Les rocades urbaines

Ces trois autoroutes sont interconnectées grâce à l’autoroute urbaine A480 (rocade ouest) et à la RN87 (rocade sud). La vitesse sur ces deux rocades autoroutières, à 2×2 voies, est limitée à 90 km/h. Ces deux rocades sont l’objet d’engorgements quotidiens rendant la circulation automobile difficile à Grenoble aux heures de pointe. Ces encombrements ont également été imputés à l’absence de périphérique nord entre la cluse de Voreppe et la vallée du Grésivaudan en raison de la présence du massif de la Chartreuse.

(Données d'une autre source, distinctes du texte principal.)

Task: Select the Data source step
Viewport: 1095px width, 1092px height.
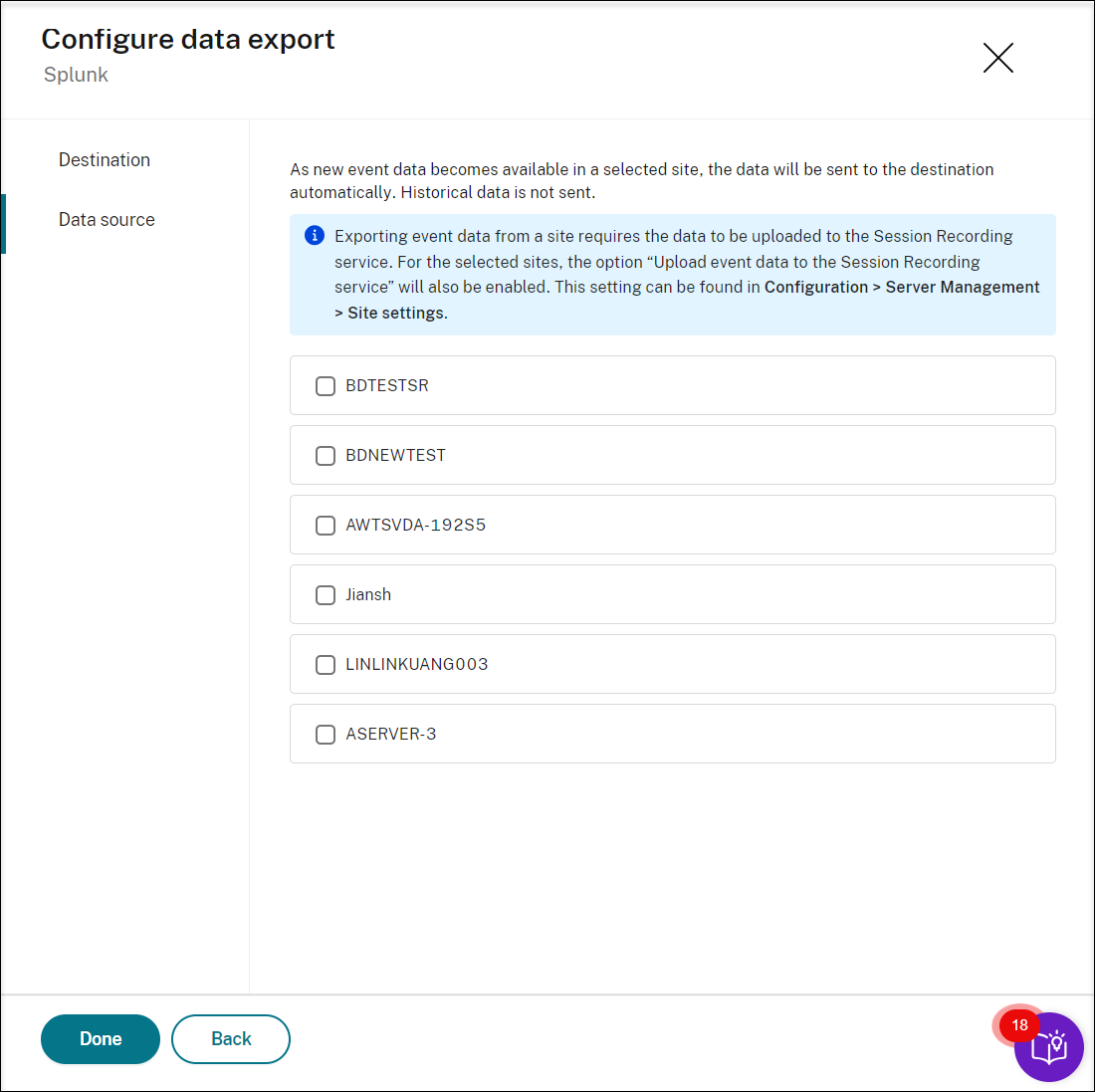Action: (x=107, y=220)
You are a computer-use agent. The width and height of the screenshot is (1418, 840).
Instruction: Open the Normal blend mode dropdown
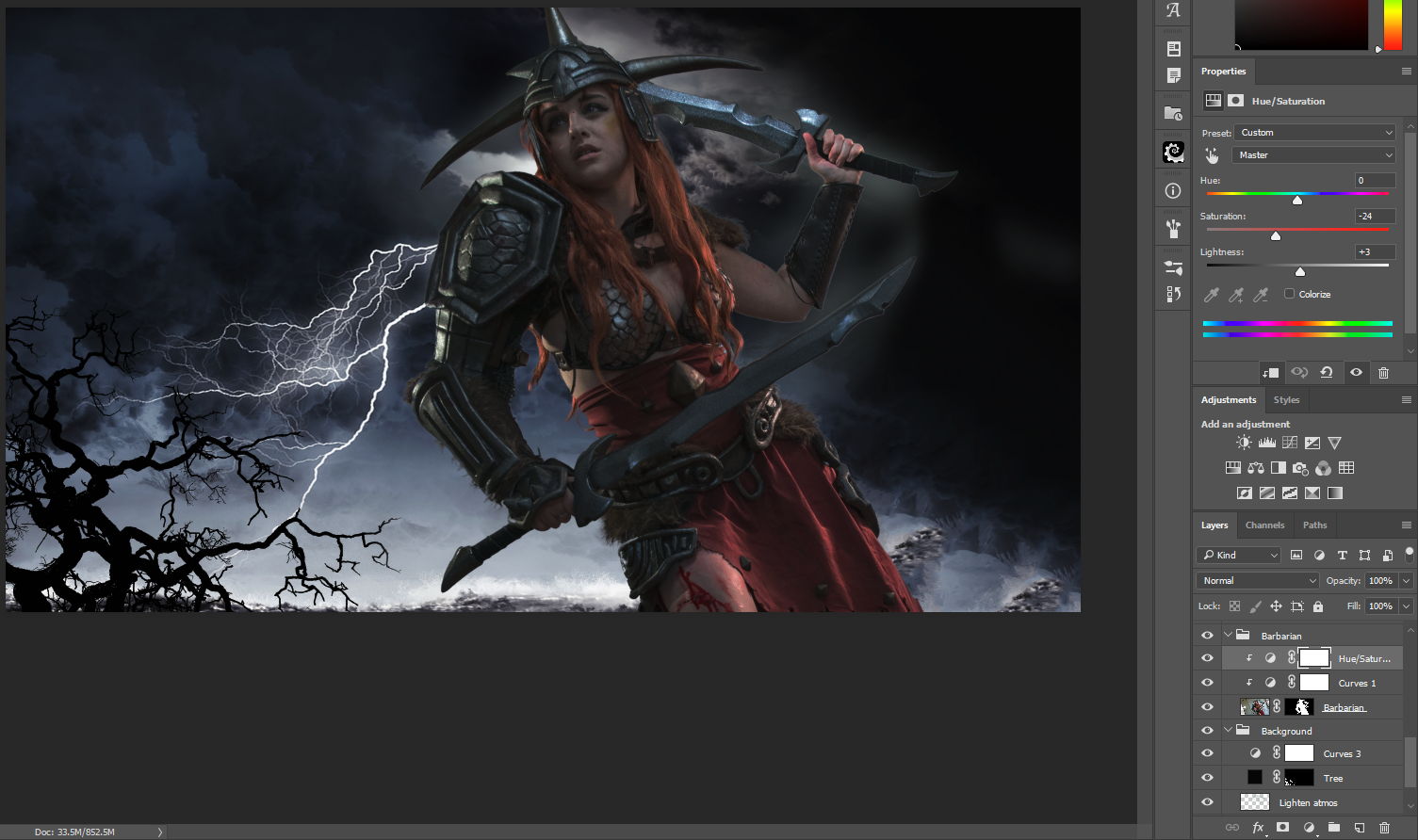1257,581
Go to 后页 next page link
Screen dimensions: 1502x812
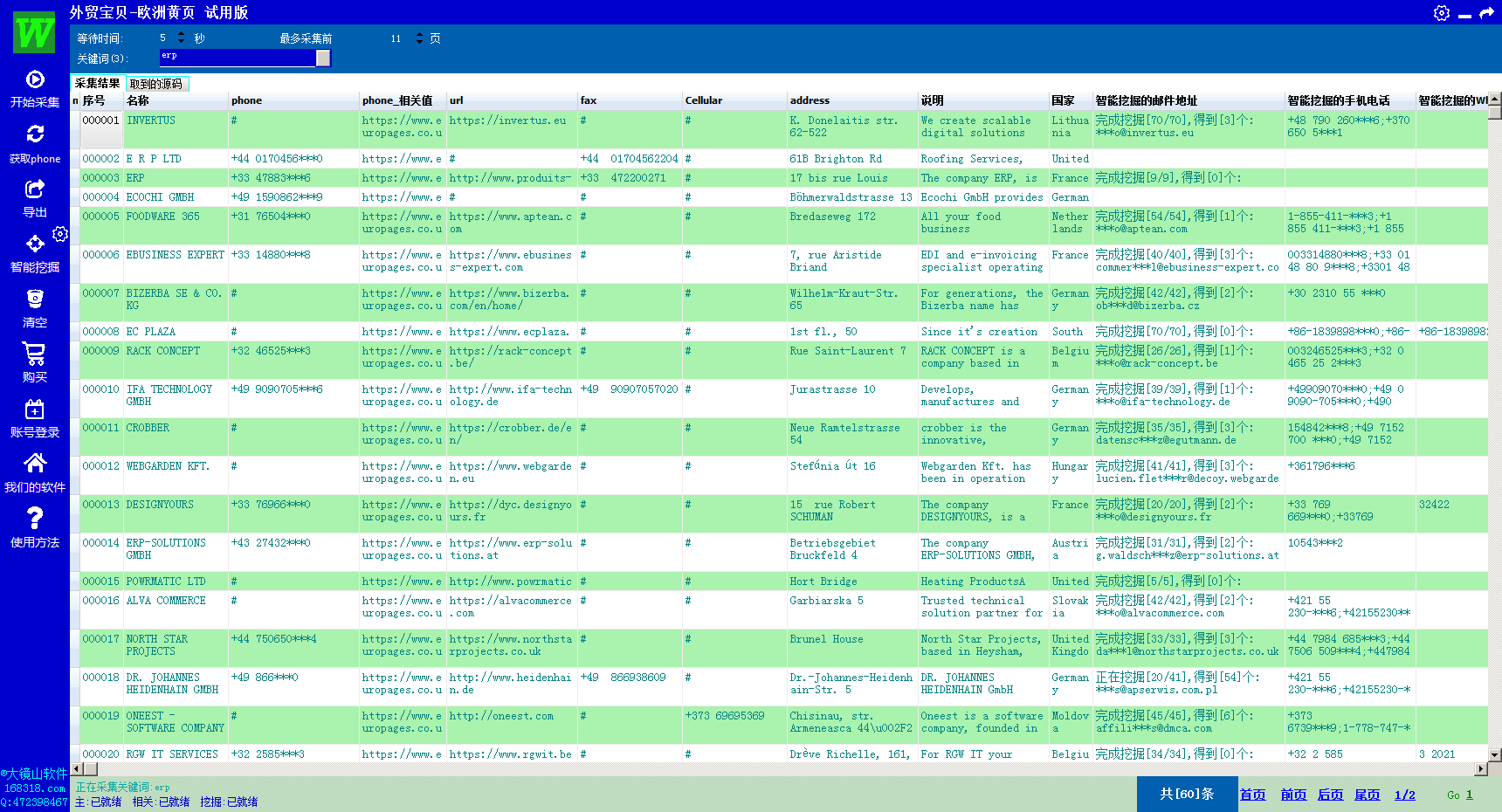point(1330,795)
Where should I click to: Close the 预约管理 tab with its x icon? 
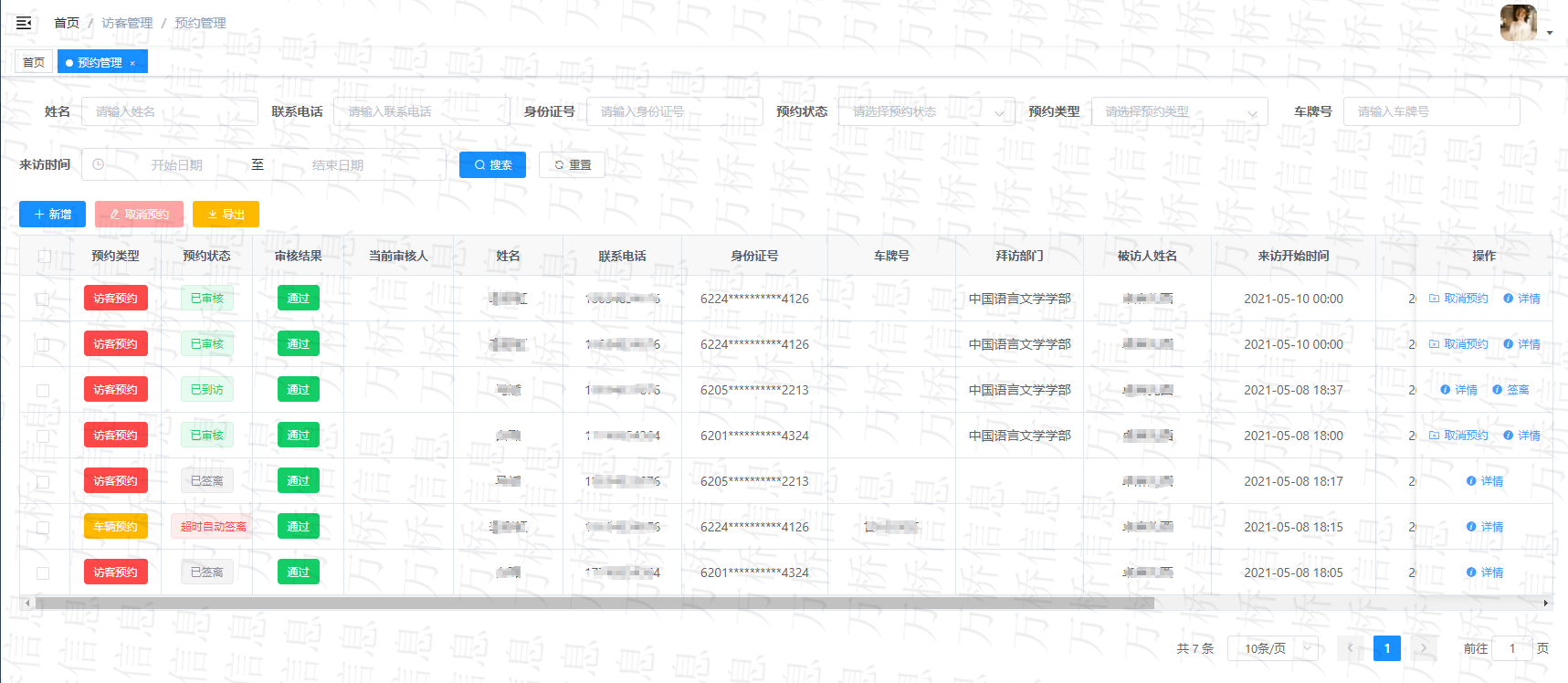[132, 63]
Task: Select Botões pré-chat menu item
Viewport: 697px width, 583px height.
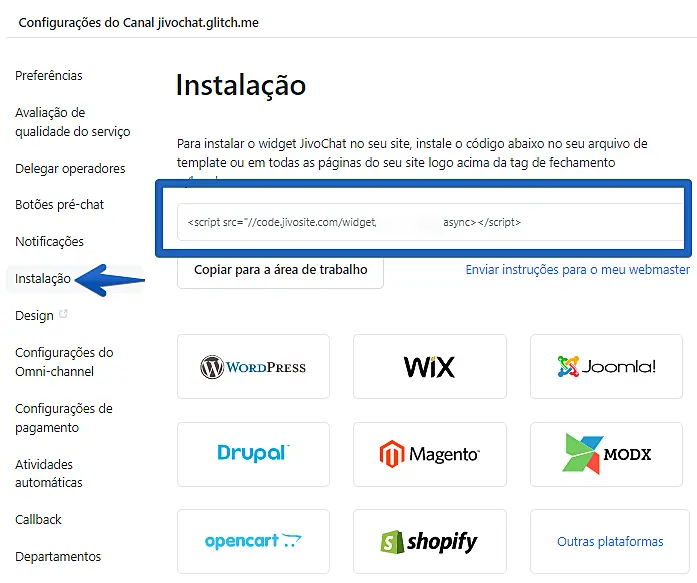Action: [x=60, y=205]
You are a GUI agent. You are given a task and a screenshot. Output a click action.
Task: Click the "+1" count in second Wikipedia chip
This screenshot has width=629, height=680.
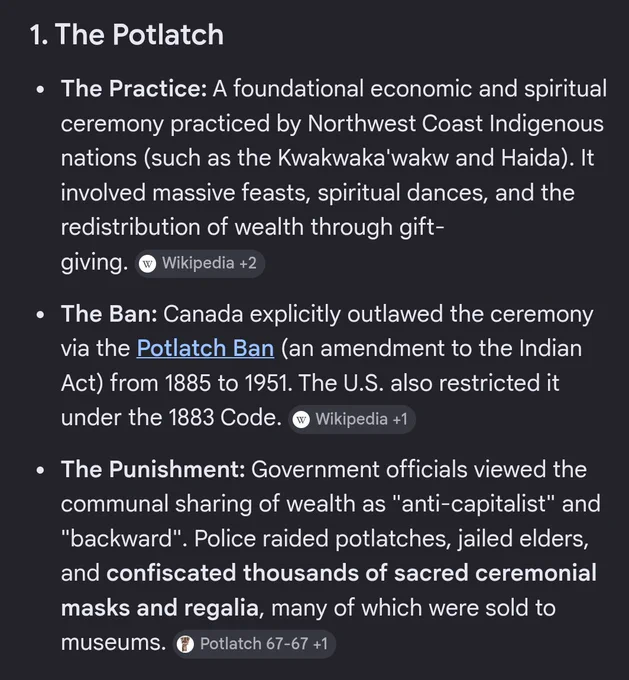[x=400, y=419]
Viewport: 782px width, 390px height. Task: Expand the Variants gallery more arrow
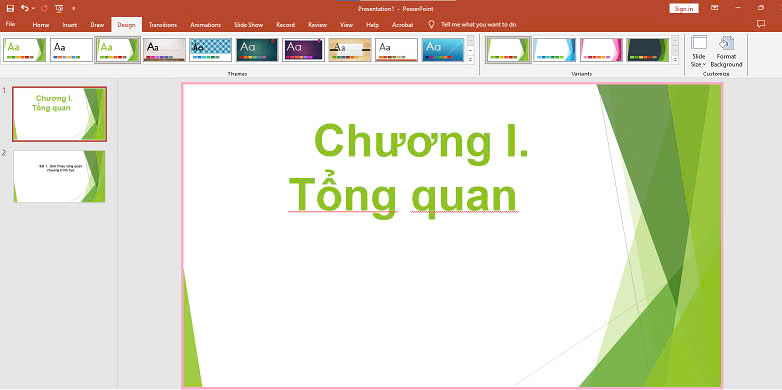pyautogui.click(x=675, y=60)
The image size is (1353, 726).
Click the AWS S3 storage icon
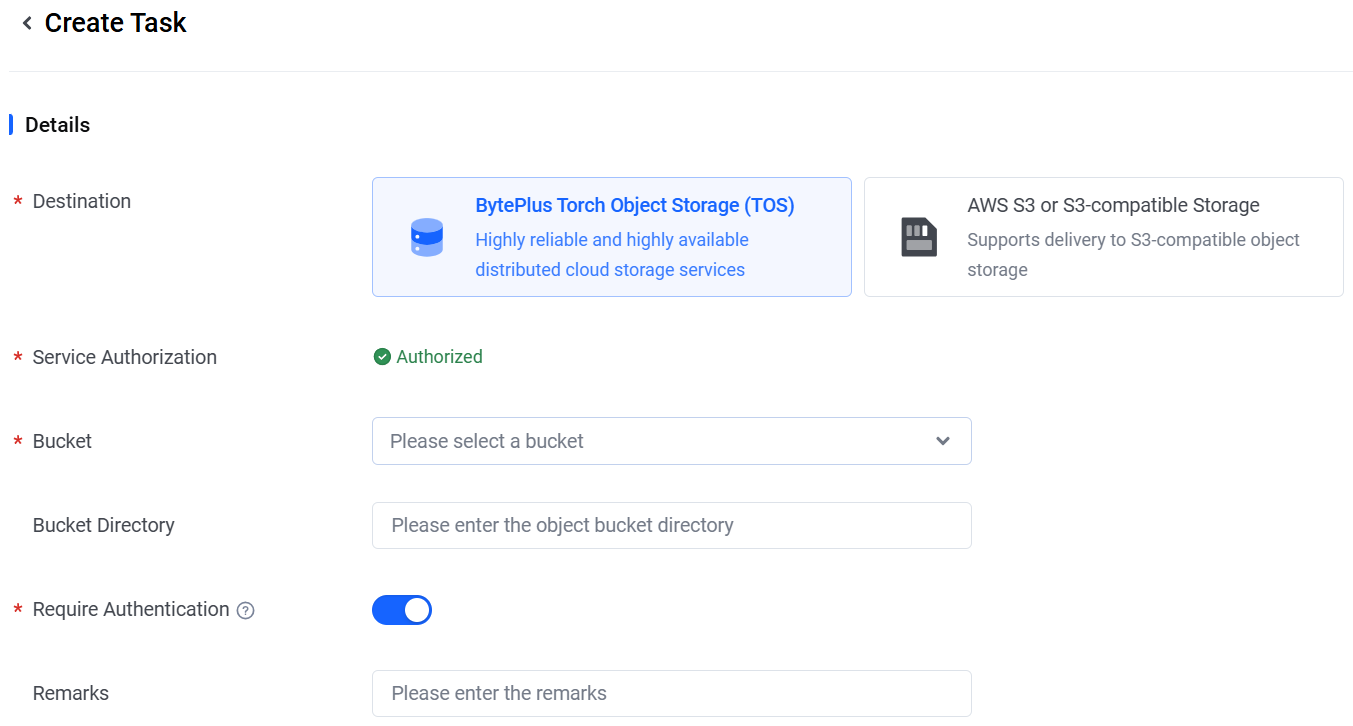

Ces encombrements motivèrent le projet de rocade nord devant permettre ce bouclage autoroutier grâce au percement d’un tunnel sous la montagne de la Bastille. Après des années de tractations, l’avis défavorable de la commission d’enquête sur la déclaration d’utilité publique de la rocade nord en 2010, auquel s’ajoutent les contestations d’associations de riverains, de groupes écologistes ainsi que d’élus locaux, sonnent le coup d’arrêt du projet.

Toutefois, avant même l’abandon de boucler le périphérique grenoblois par la Chartreuse, l’État proposait l’élargissement en 2×3 voies d’une partie de l’A480 dès l’année 2009, mais sans modification de l’échangeur du Rondeau, principal point de congestion dans ce secteur. Une première tranche de travaux concernant l’élargissement de la section qui voit passer plus de 100 000 véhicules par jour le long du Drac est alors prévue pour la décennie suivante. Mais en 2015, à la suite de la publication du décret portant le plan de relance autoroutier, l’A480 est concédée à la société AREA. Dans le cadre de cette concession, l’entreprise s’engage à passer l’A480 à 2 x 3 voies sur la totalité de son tracé pour un coût de 300 millions d’euros. De leur côté, les collectivités locales s’engagent à traiter l’échangeur du rondeau et de couvrir une partie de la rocade sud pour 80 millions d’euros. Le projet complet, d’un coût de 380 millions d’euros devrait commencer en 2019 pour une fin des travaux prévue en 2022.

L’arrêté préfectoral de déclaration d’utilité publique (DUP), signé par le préfet de l’Isère le confirme que ces travaux, même s’il sont encore soumis à l’enquête publique au titre de l’autorisation environnementale, seront bien engagés en 2019.